Wednesday, June 26th is the final day of the Supreme Court’s current session. Today they will rule on same-sex marriage.
They agreed to hear two cases. The ‘Defense of Marriage Act,’ which categorically states that marriage may only be between a man and a woman has implications on equal treatment in the work place, social security benefits, and may be the case of primary importance to millions in the LGBT community.
The other case is California’s proposition eight. No one ever knows what the Court will decide, especially because of its political separation. Presently conservatives hold a five to four edge. “Prop 8” says that marriage is only legal between a man and a woman.
Polls show that most Californians who voted for its original passage, would not vote for it now. An appeals court rescinded the law, and it was sent up to the Supreme Court. Most in the legal community believe one of two decisions will be handed down. They could uphold the decision of the lower court, or they could decide to do virtually nothing, in which case the lower court’s decision would stand, reverting to the state’s law which previously allowed same-sex marriage.
The decision is expected Wednesday morning before noon.
The DOMA is being challenged because it prevents ‘equal protection under the law,’ and is in violation of the Constitution.
Speculation is rampant.
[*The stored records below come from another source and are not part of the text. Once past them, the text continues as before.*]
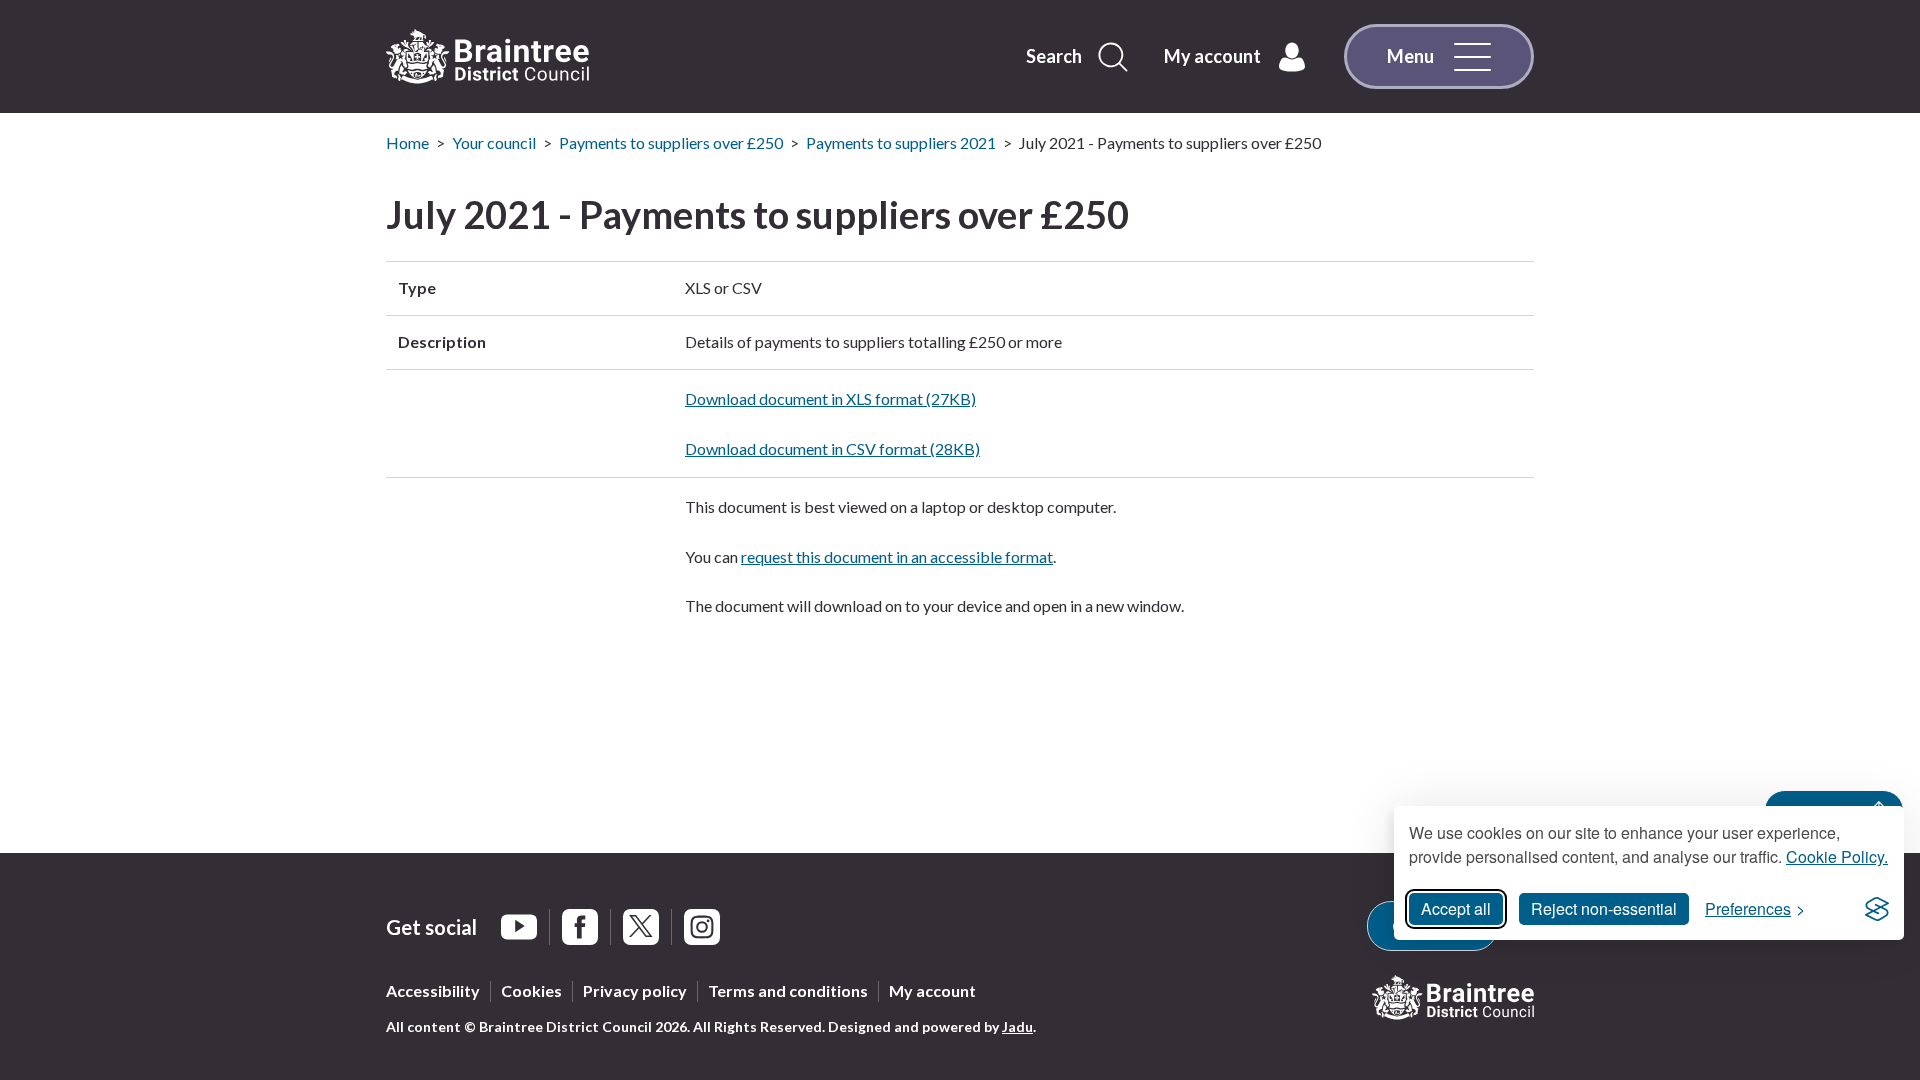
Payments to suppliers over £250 (671, 142)
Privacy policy (635, 990)
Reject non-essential (1604, 908)
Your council (494, 142)
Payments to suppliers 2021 (901, 142)
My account (932, 990)
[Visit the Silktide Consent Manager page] (1877, 909)
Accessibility (433, 990)
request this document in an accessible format (897, 556)
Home (407, 142)
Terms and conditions (788, 990)
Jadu (1017, 1026)
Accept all (1456, 908)
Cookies (531, 990)
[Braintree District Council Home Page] (487, 57)
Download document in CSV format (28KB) (832, 448)
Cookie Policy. (1837, 856)
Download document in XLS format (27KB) (830, 398)
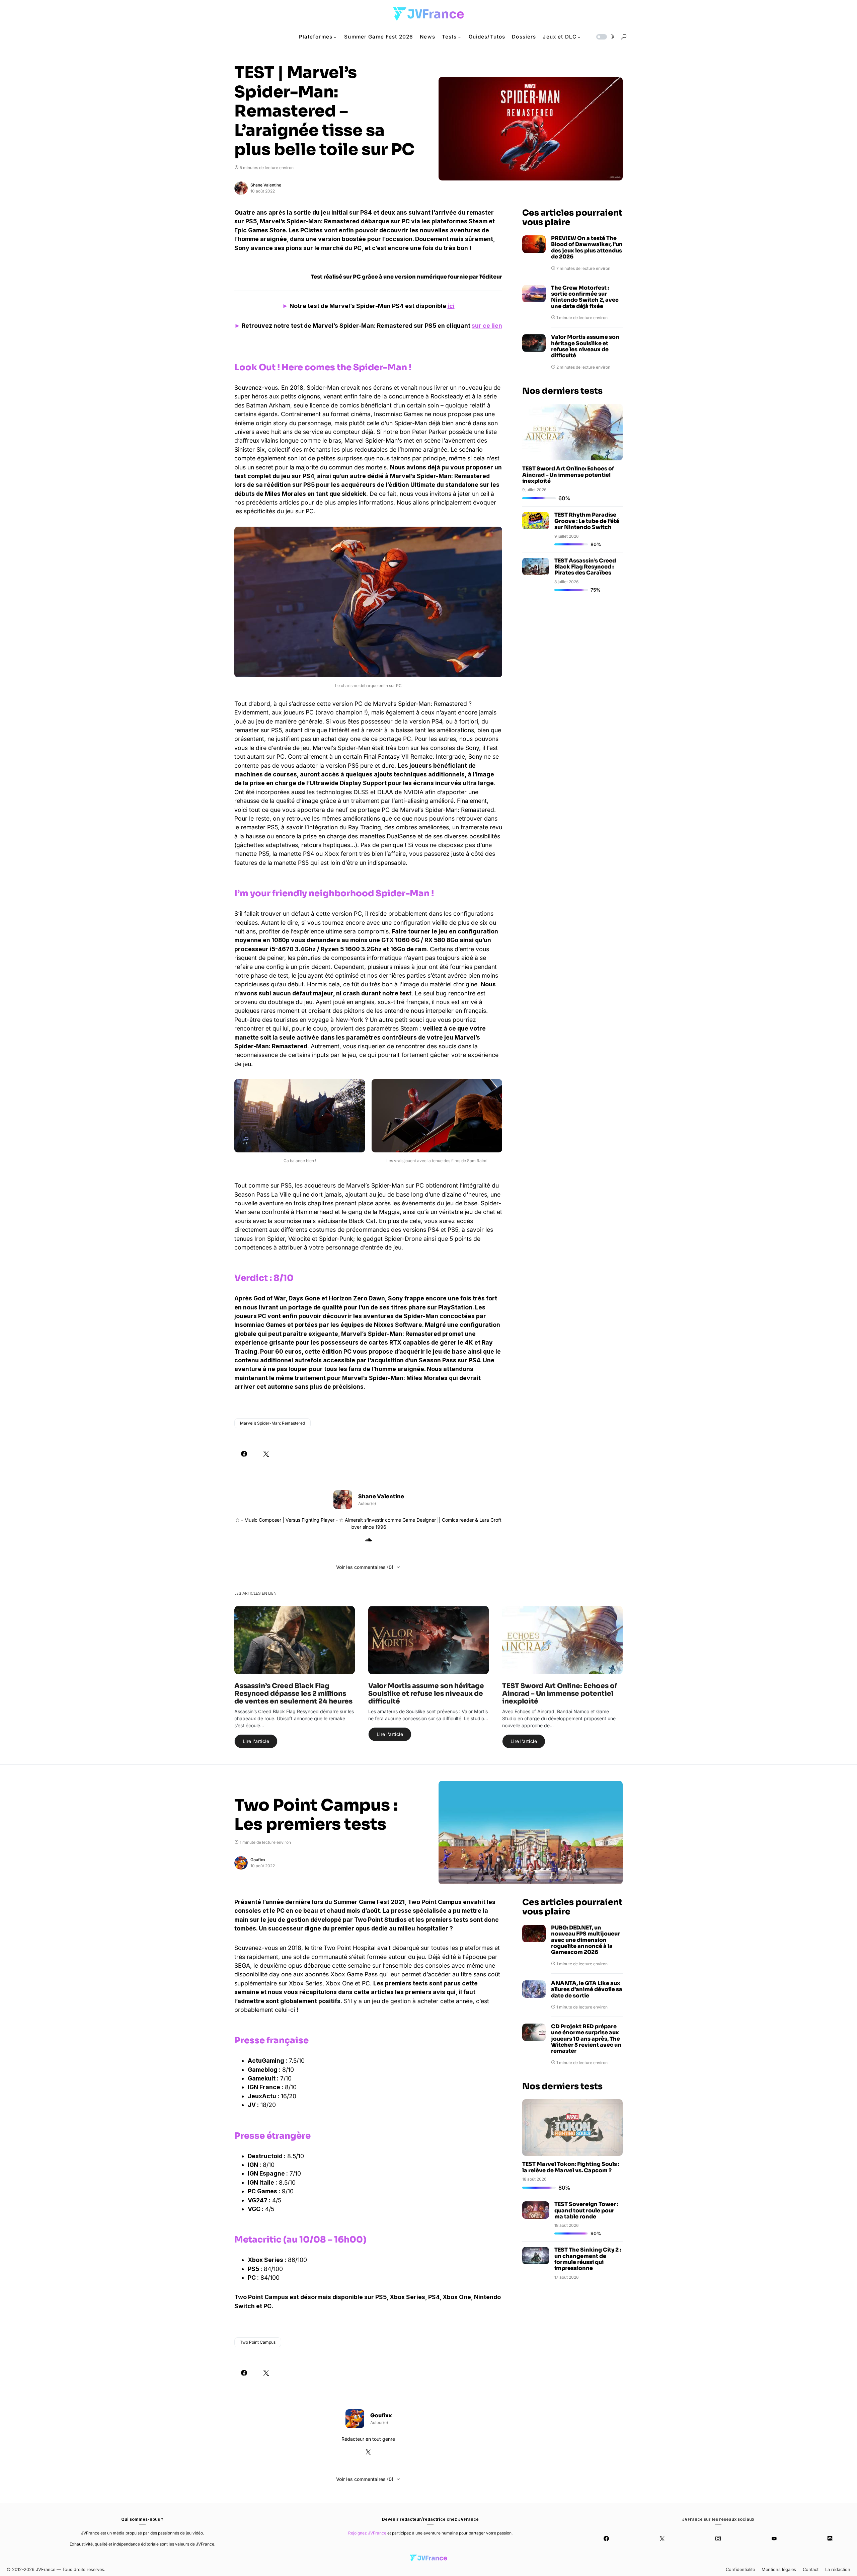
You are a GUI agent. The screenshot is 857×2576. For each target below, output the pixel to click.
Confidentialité (740, 2569)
To many legal scholars the DOMA should be struck down, but the Court survives on mystery, and, all too frequently, prejudicial decisions.
Although the Supreme Court was intended to be a non-partisan body, as with the rest of Washington, its decisions are all too often politically biased.
(Just after 7a.m., PDT, the Court declared sections of the 1996 DOMA unconstitutional. A huge victory for the LGBT community.)